National rent growth decelerated in 2023, moderating to 0.4% year over year through November from a combined 23.5% in 2021 and 2022. Yardi Matrix expects rent growth to be positive in 2024—although at a tepid 1.5% nationwide.

According to Yardi Matrix, absorption stabilized at 300,000 units in 2023 compared with 600,000 in 2021 and 200,000 in 2022. However, it projects that rent growth and occupancy will be heavily tested in the coming year, with 510,000 of the 1.2 million units under construction expected to be delivered by the end of 2024—the highest number in decades.

“We expect demand for multifamily to remain healthy in 2024, but headwinds that include slower job growth, increasing supply, and waning affordability in some markets will keep rent growth restrained again,” stated analysts.

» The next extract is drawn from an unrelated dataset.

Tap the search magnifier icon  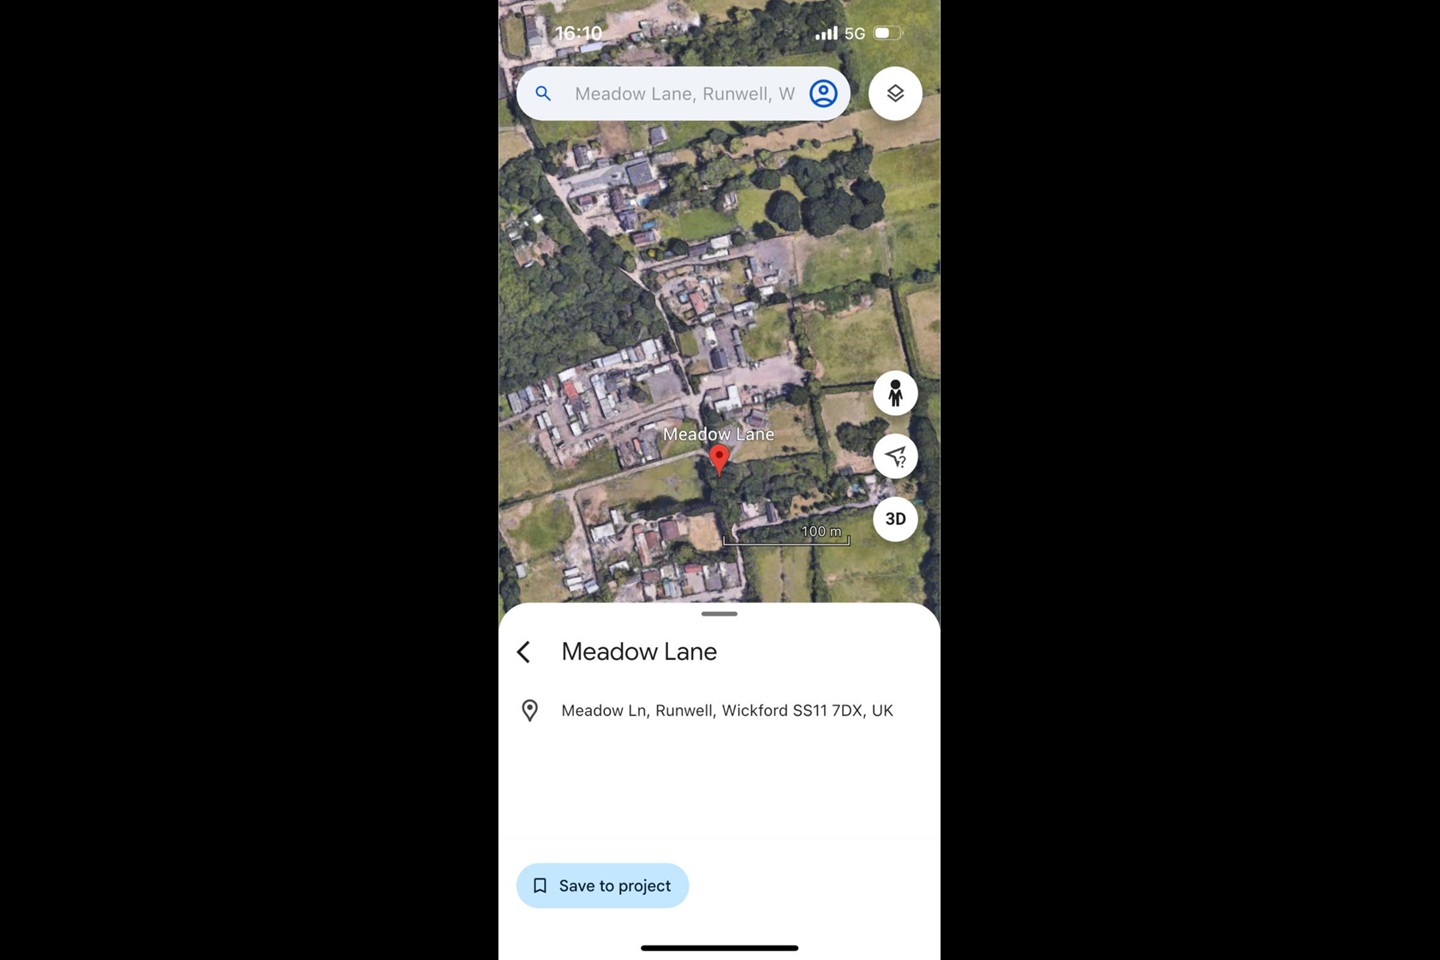coord(543,94)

Metros in the Midwest, Northeast, and smaller Southern and Mountain areas—where demand is consistent and new supply is more limited—are expected to lead the nation in rent growth. The 2024 rent growth forecast is led by Kansas City, Missouri; Columbus, Ohio; Indianapolis; and the Twin Cities, with expected year-over-year growth between 1.7% and 2%. New York and Chicago also are expected to continue their recoveries due to strong demand and weaker supply growth.

With concentrations of apartment deliveries in the South and West, Yardi Matrix forecasts that the rapidly growing markets in the Sun Belt will see a temporary pause in rent increases but remain bullish for the long term.

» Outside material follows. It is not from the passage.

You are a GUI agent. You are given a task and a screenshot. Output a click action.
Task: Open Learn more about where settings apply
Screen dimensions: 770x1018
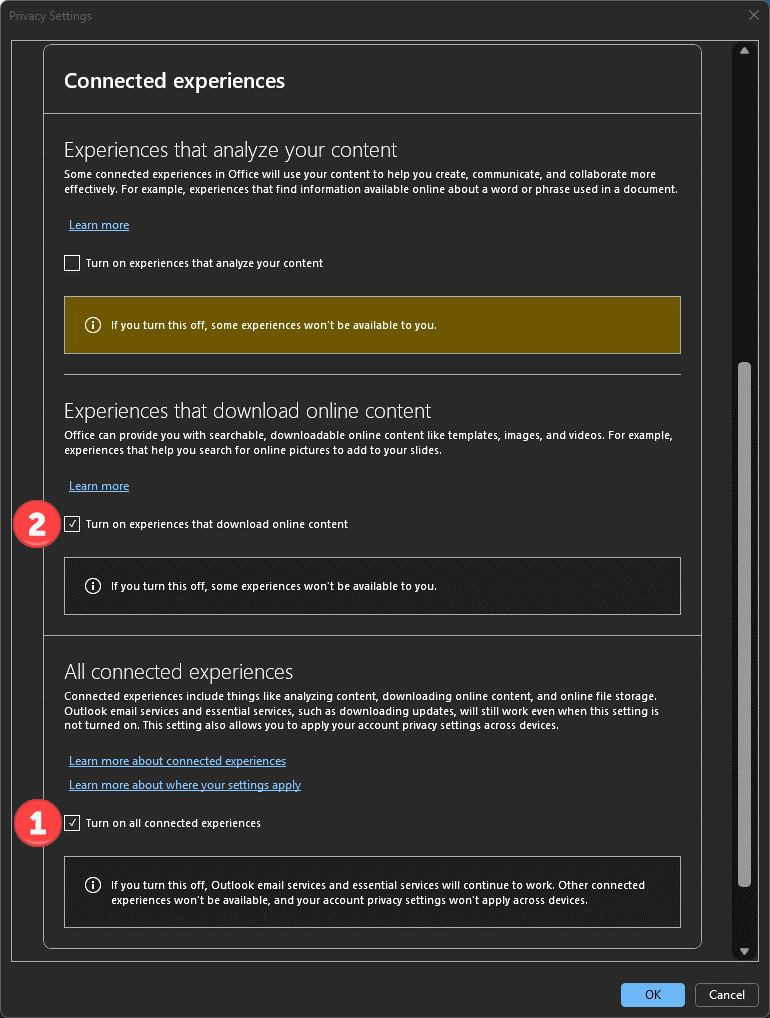tap(185, 785)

Metros that could see deliveries total more than 5% of their total apartment stock include Austin, Texas, which is projected to have 26,948 units delivered; Raleigh, North Carolina, with 14,611 units; Charlotte, North Carolina, with 15,178 units; Miami, with 22,796 units; Nashville, Tennessee, with 9,902 units; Denver, with 16,583 units; and Phoenix, with 17,788 units.

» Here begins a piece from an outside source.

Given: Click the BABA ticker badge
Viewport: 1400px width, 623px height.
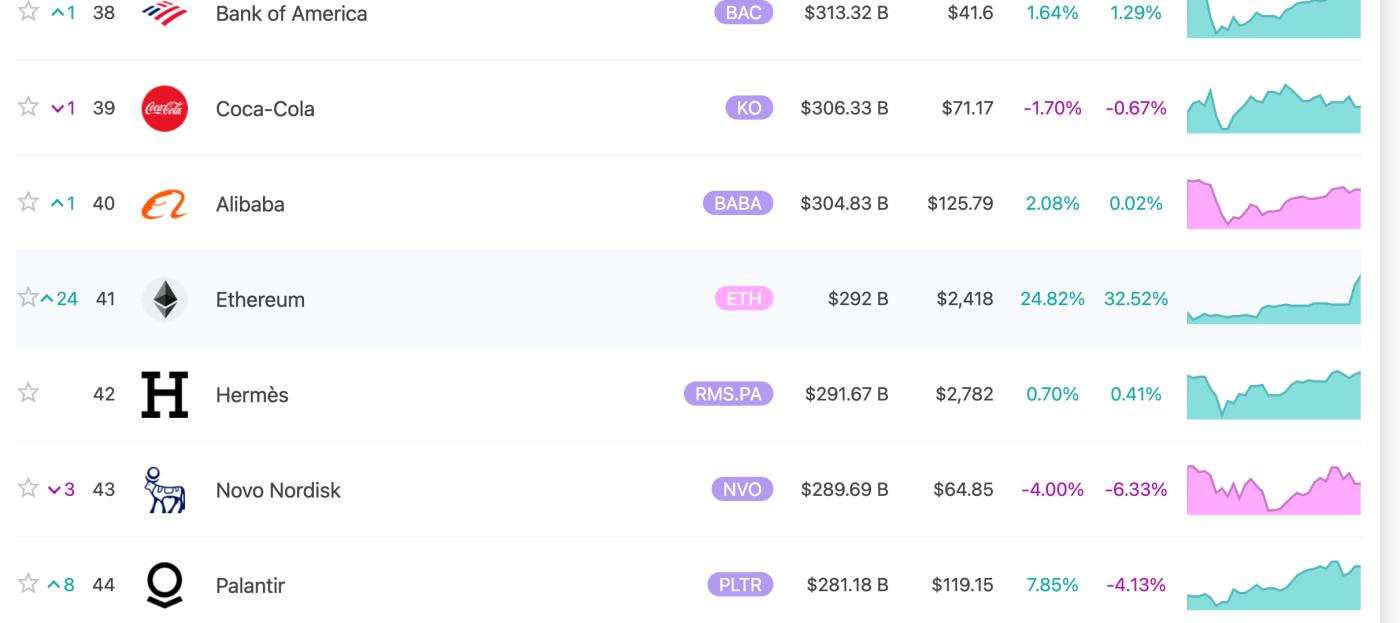Looking at the screenshot, I should pos(738,204).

2024 is expected to be the peak for apartment deliveries, as construction starts will be depressed in all markets in the coming year due to the unfavorable financing environment and difficulty making deals pencil.

While multifamily transaction volume decreased by 70% in 2023, activity is expected to remain weak in the coming year. However, Yardi Matrix said a rebound could occur later in the year if rates stabilize.

“Lenders are being cautious, and borrowers are reluctant to lock in loans at high rates,” noted the outlook. “Maturity defaults will be a growing issue as loans come due and properties qualify for proceeds that are less than the existing mortgages.”

Another continuing issue of the industry is rising expenses, particularly insurance. The average multifamily expense per unit increased 9.3% on a trailing 12-month basis through midyear 2023. According to Yardi Matrix, as income growth slows, maintaining occupancy, operating efficiency, and cost-cutting will be at the forefront for multifamily operators.